• [Provided information]:
>>>

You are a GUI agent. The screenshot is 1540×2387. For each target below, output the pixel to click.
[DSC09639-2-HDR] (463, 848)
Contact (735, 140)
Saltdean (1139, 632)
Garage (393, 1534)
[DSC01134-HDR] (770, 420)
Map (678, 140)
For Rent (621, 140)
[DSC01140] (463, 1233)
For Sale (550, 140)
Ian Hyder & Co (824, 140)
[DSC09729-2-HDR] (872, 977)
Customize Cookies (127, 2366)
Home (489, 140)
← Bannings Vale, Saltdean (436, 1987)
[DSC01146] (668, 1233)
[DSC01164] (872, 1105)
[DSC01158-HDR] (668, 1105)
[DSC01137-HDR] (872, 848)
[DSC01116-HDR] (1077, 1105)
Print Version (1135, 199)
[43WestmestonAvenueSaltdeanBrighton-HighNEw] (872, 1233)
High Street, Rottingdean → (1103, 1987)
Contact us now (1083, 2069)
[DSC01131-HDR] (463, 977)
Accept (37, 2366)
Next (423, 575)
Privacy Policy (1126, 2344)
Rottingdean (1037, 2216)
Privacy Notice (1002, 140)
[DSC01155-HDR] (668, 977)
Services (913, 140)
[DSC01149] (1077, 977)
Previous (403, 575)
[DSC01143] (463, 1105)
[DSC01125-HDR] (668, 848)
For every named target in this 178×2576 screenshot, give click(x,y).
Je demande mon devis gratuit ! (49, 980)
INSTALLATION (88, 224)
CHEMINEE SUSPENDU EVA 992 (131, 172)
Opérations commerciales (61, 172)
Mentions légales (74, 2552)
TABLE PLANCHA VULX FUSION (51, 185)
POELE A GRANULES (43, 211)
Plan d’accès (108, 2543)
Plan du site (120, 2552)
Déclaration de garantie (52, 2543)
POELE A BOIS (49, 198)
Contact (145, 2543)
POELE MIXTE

<<<

Word for word, set down the complete listing once more.

You are a GUI agent. The screenshot is 1540×2387. For each target below, output the pixel to click.
[DSC09639-2-HDR] (463, 848)
Contact (735, 140)
Saltdean (1139, 632)
Garage (393, 1534)
[DSC01134-HDR] (770, 420)
Map (678, 140)
For Rent (621, 140)
[DSC01140] (463, 1233)
For Sale (550, 140)
Ian Hyder & Co (824, 140)
[DSC09729-2-HDR] (872, 977)
Customize Cookies (127, 2366)
Home (489, 140)
← Bannings Vale, Saltdean (436, 1987)
[DSC01146] (668, 1233)
[DSC01164] (872, 1105)
[DSC01158-HDR] (668, 1105)
[DSC01137-HDR] (872, 848)
[DSC01116-HDR] (1077, 1105)
Print Version (1135, 199)
[43WestmestonAvenueSaltdeanBrighton-HighNEw] (872, 1233)
High Street, Rottingdean → (1103, 1987)
Contact us now (1083, 2069)
[DSC01131-HDR] (463, 977)
Accept (37, 2366)
Next (423, 575)
Privacy Policy (1126, 2344)
Rottingdean (1037, 2216)
Privacy Notice (1002, 140)
[DSC01155-HDR] (668, 977)
Services (913, 140)
[DSC01149] (1077, 977)
Previous (403, 575)
[DSC01143] (463, 1105)
[DSC01125-HDR] (668, 848)
For every named target in this 178×2576 screenshot, give click(x,y).
Je demande mon devis gratuit ! (49, 980)
INSTALLATION (88, 224)
CHEMINEE SUSPENDU EVA 992 (131, 172)
Opérations commerciales (61, 172)
Mentions légales (74, 2552)
TABLE PLANCHA VULX FUSION (51, 185)
POELE A GRANULES (43, 211)
Plan d’accès (108, 2543)
Plan du site (120, 2552)
Déclaration de garantie (52, 2543)
POELE A BOIS (49, 198)
Contact (145, 2543)
POELE MIXTE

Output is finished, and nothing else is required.